• [TASK OBJECTIVE]: As soon as the line containing "This screenshot has height=509, width=783." appears, start repeating lines exactly and continue to the end of the entries; please skip pictures.

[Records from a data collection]
..........

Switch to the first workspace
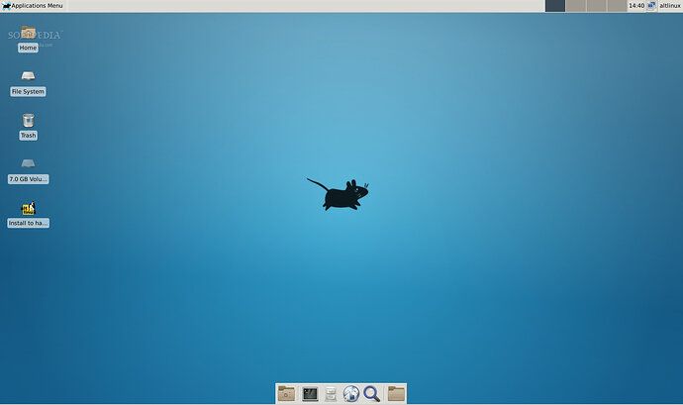 point(555,6)
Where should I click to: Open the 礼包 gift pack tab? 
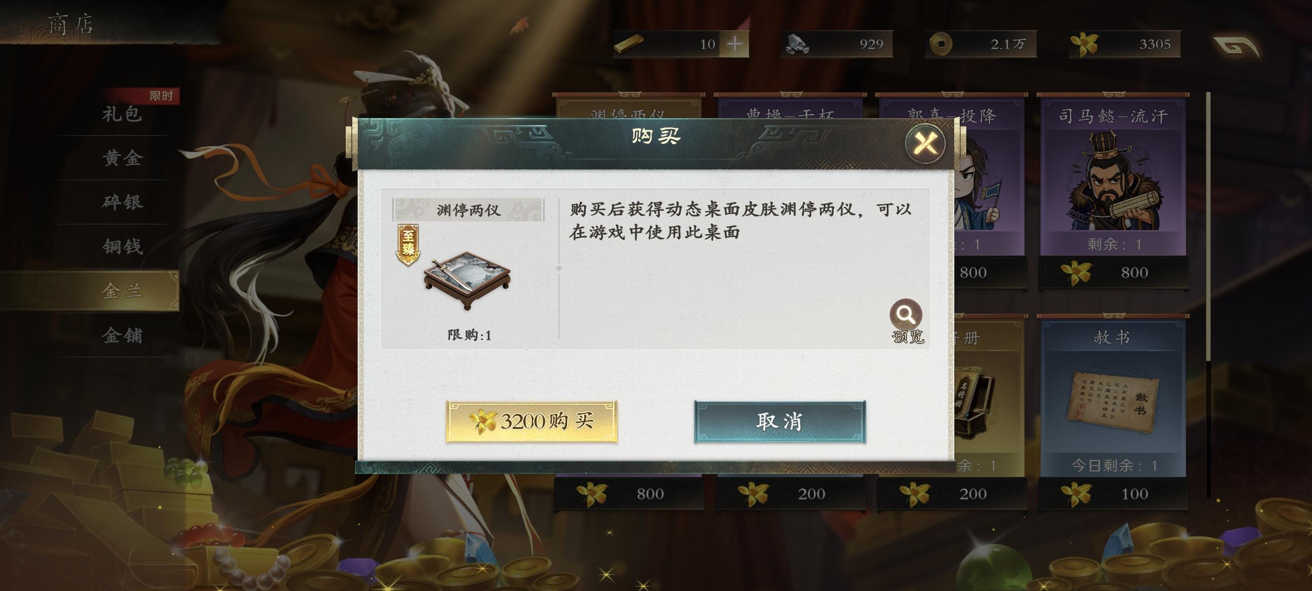pyautogui.click(x=122, y=114)

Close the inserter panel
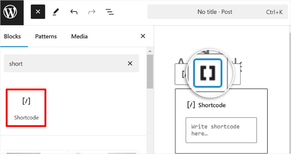143,36
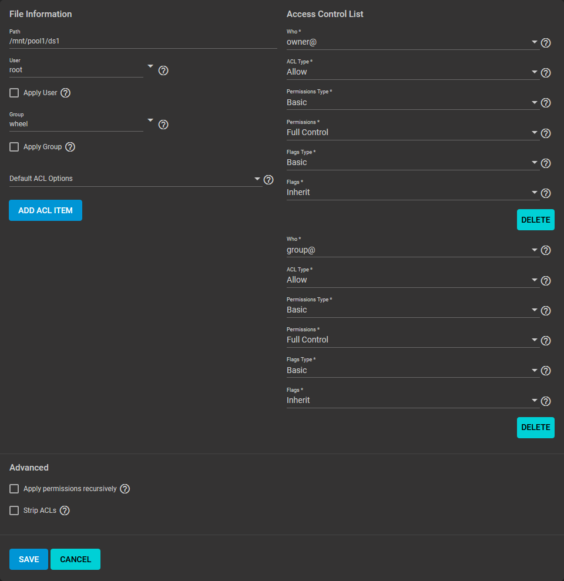Open help for owner@ Who field
This screenshot has width=564, height=581.
pos(545,43)
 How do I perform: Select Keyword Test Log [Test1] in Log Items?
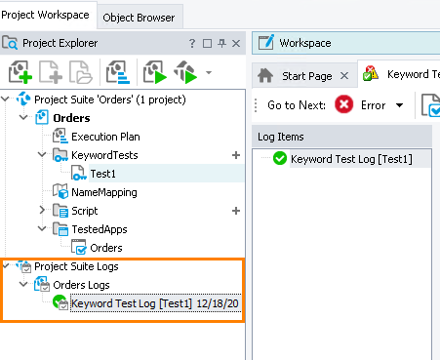pyautogui.click(x=351, y=159)
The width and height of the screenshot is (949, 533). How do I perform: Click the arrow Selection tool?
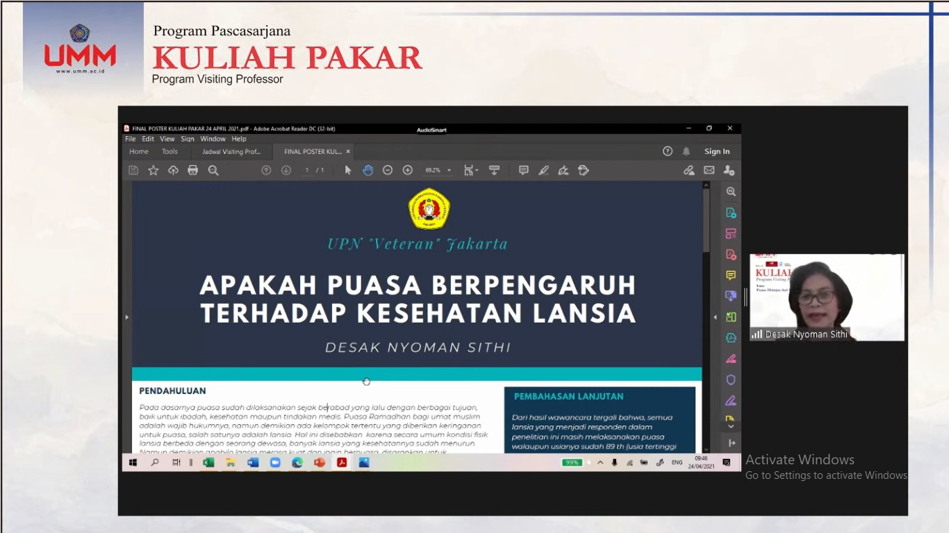(348, 171)
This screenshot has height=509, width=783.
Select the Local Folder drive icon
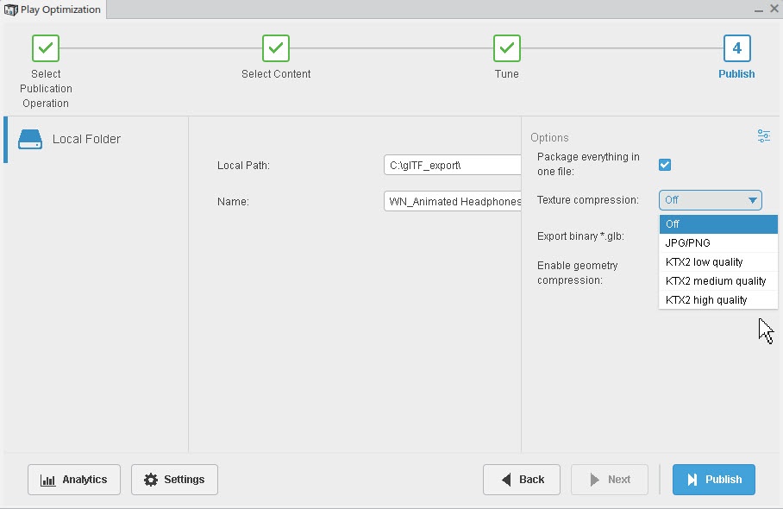30,139
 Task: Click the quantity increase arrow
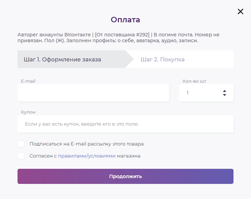[225, 91]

..........

• [EXPECTED OUTPUT]:
This screenshot has height=509, width=783.
Select the Local Folder drive icon
30,139
 Task: Click the quantity increase arrow
[225, 91]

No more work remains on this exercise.